De quoi s’agit-il plus précisément ? Tout d’abord, d’une occasion rêvée pour s’en aller découvrir le grand chamboulement qu’a connu le lieu d’exposition du Centre Wallonie-Bruxelles. Celui-ci fait face au Centre Pompidou et toise la vénérable institution de l’autre côté de la célèbre piazza parisienne. L’espace dédié aux artistes ayant élu la Belgique comme base opératoire rouvrait enfin ses portes en octobre 2023 après un an de travaux.
Stéphanie Pécourt, sa directrice depuis 2019, insuffle au lieu son irrévérence, attentive à une jeune création qui ne s’embarrasse d’aucun cadre. Ni dieux, ni maîtres, ni disciplines, et surtout pas de frontières. “Bienvenue en vaisseau offshore pirate, bienvenue en vaisseau belge !” Dès le seuil, celle-ci annonce la couleur : “Ici, nous ne sommes pas dans un lieu de prescription ou de conservation. Notre rôle n’est certainement pas d’édicter de manière magistrale ce que serait le beau, le noble ou le bon goût.”
Ce que l’on découvre après travaux, c’est un cube de béton laissé brut. Ici, tout pourrait arriver.
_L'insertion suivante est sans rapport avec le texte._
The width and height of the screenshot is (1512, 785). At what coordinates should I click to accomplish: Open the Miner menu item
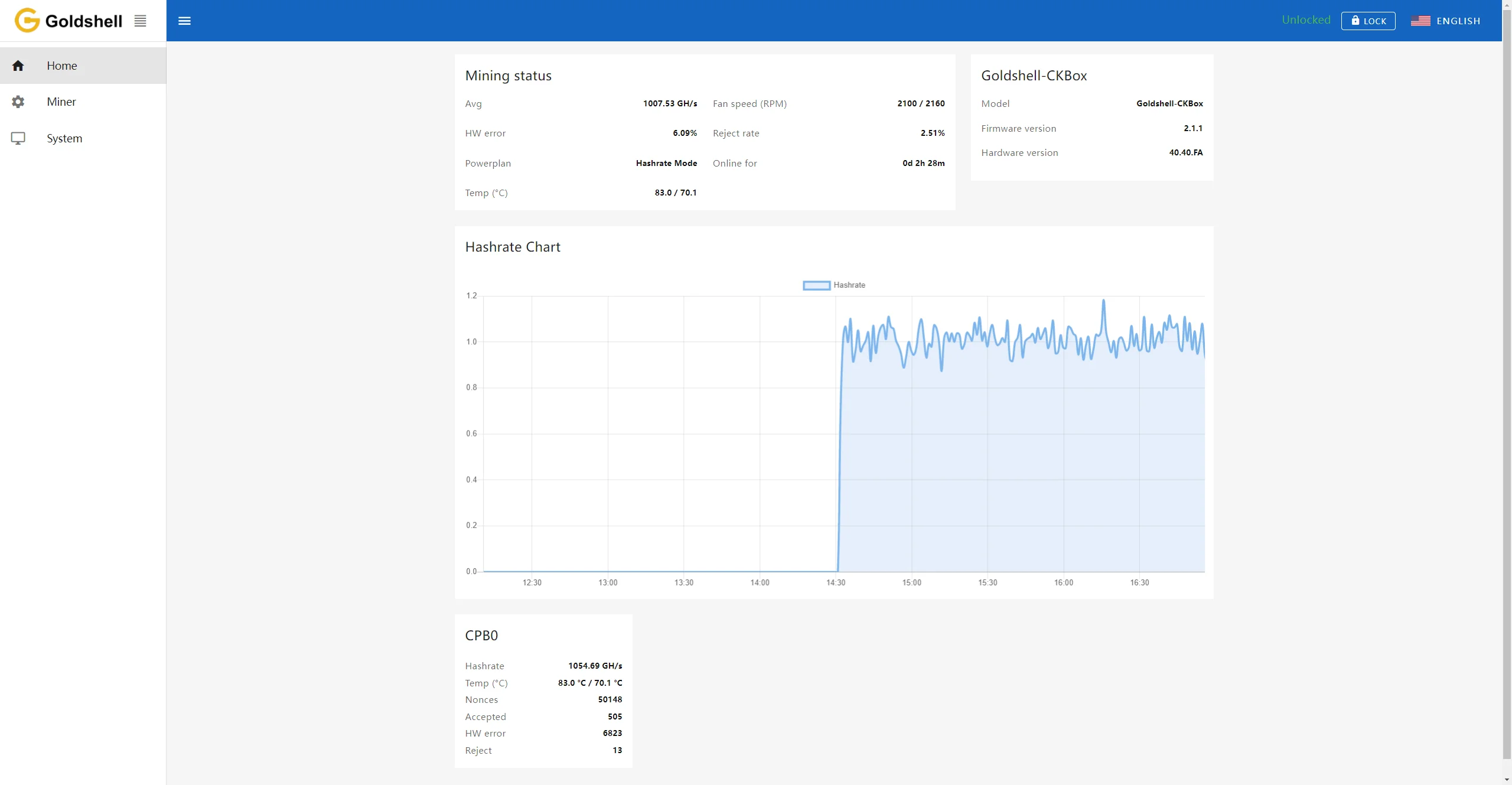click(x=61, y=102)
L’espace, qui a été radicalement décloisonné, ouvre sur l’extérieur de la piazza et se prolonge vers une cour proposée elle aussi comme terrain de jeu aux artistes. La biennale tombe à pic : avec son thème des ”plurivers”, elle est l’occasion idéale pour investir les 1000 m2 du lieu en repoussant les limites de la perception humaine. Ou, pour reprendre les mots de la directrice du CWB : “Nouveaux espaces, nouveaux sens, nouveaux réflexes, nouvelle odeur !”
Des exoplanètes et des bestioles électroniques
Il y a bel et bien une pièce olfactive parmi les quarante-et-unes propositions artistiques qui composent la quatrième édition de la biennale internationale Nova_XX. Organisée du 16 février au 27 avril, l’édition 2024 de cette manifestation dédiée à l’intrication artistique, scientifique et technologique déclinée au féminin et au non-binaire de cette ligne de force du présent. Avec un parti pris implicite : pour sauver le monde 4.0 de ses menaces extractivistes et de ses imaginaires asséchants, il faut d’abord casser ses monopoles normatifs.
La biennale se décline en trois parties : une exposition, des films d’artistes, des performances, live et DJ-sets, sans oublier la partie accessible depuis le site du Centre Wallonie-Bruxelles – notamment son podcast. Nova_XX a réuni les artistes, chercheur·ses, cinéastes et musicien·nes de la proposition à la suite d’un appel à candidatures, qui a résulté en un geste parlant : ont été retenues des personnes s’identifiant comme femmes ou non binaires, la plupart issues de la création émergente, mais sans cependant fétichiser un âge donné.
Dès la porte d’entrée franchie, un ensemble de planètes nous fait face. L’artiste Félicie d’Estienne d’Orves, complice de longue date du Centre, a choisi de réaliser un ensemble d’impressions en dégradés de couleurs sur fond blanc. On y voit de simples sphères, et déjà l’imagination prend le relai. Doucement moirées et infiniment dégradées, les œuvres de la série Light DNA extrapolent les signatures spectrales d’exoplanètes dont la ressemblance à la Terre est grande, sans pour autant être exacte.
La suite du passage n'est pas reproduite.